Bot or Not — Denoising Trajectory Detector

Logistic-regression classifier on top of denoising-trajectory features extracted with CLIP ViT-L/14 + Stable Diffusion v1.5. Reproduces the method from Liang et al., "Denoising Trajectory Biases for Zero-Shot AI-Generated Image Detection" (NeurIPS 2025).

How it works

For each input image:

  1. Encode to SD v1.5 latent space (VAE).
  2. Add DDPM noise at timesteps (50, 150, 300, 500, 800).
  3. Run one UNet denoising step per timestep with an empty-prompt embedding.
  4. Decode each denoised latent back to image space.
  5. Compute CLIP-cosine similarity between the original and each reconstruction.

This yields a 6-D feature vector [sim_mean, sim_t50, sim_t150, sim_t300, sim_t500, sim_t800], which a logistic regression (class_weight='balanced', solver='lbfgs') classifies as AI / Real.

Training data

  • AI images: 2,500 images generated by diffusion models (1024×1024).
  • Real images: 2,500 images sampled from COCO 2017 train2017.
  • 80/20 stratified split, random_state=42.

Test metrics

Held-out test set: 1,000 images (500 Real, 500 AI), random_state=42.

Metric Value
Accuracy 0.7940
ROC AUC 0.8679
F1 0.7876

Per-class breakdown:

Precision Recall F1 Support
Real 0.78 0.82 0.80 500
AI 0.81 0.76 0.79 500

Confusion matrix (rows = true, cols = predicted):

Pred Real Pred AI
True Real 412 88
True AI 118 382

Usage

from huggingface_hub import hf_hub_download
import joblib, json
# Or use the bundled inference module:
# from inference import BotOrNotDetector
# detector = BotOrNotDetector.from_pretrained("bezand/BoN1")

### MATERIAL PROVIDED
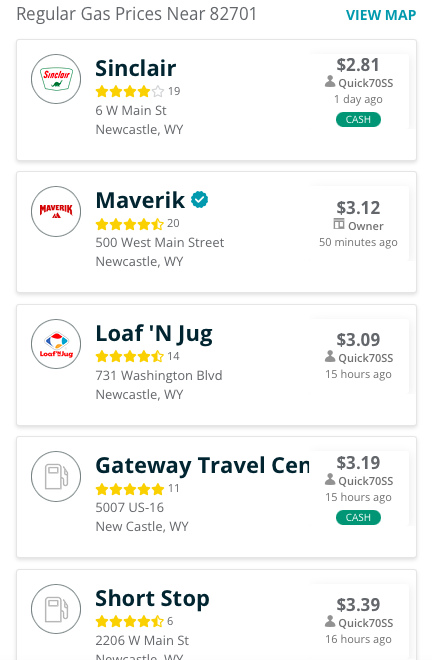Image resolution: width=432 pixels, height=660 pixels.
Task: Select the Loaf 'N Jug station title
Action: (154, 334)
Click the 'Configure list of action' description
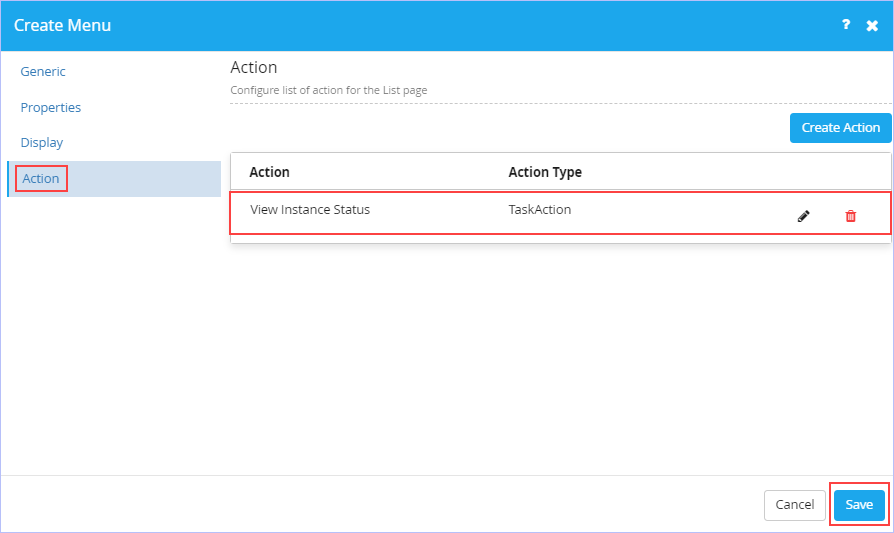Image resolution: width=894 pixels, height=533 pixels. 328,90
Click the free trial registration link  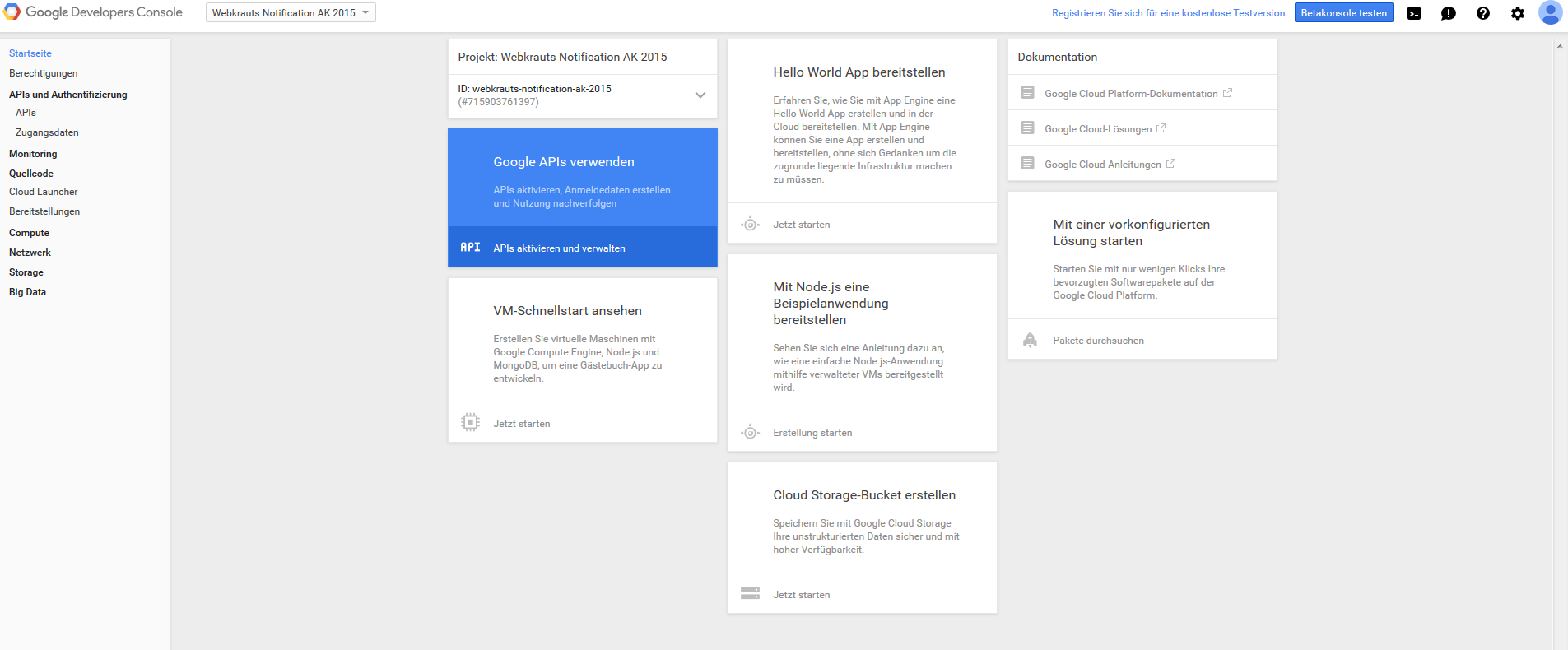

### CHALLENGE
Using the detector description, decide whether each statement agrees with it: (a) the logistic regression is run with the 'lbfgs' solver; (b) the real training images were drawn from ImageNet; (c) the held-out test set contains 1,000 images. For each, answer yes or no and quote the deciding words.

### SOLUTION TO THE PROBLEM
(a) Yes: "solver='lbfgs'"
(b) No: "Real images: 2,500 images sampled from COCO 2017 train2017."
(c) Yes: "Held-out test set: 1,000 images (500 Real, 500 AI)"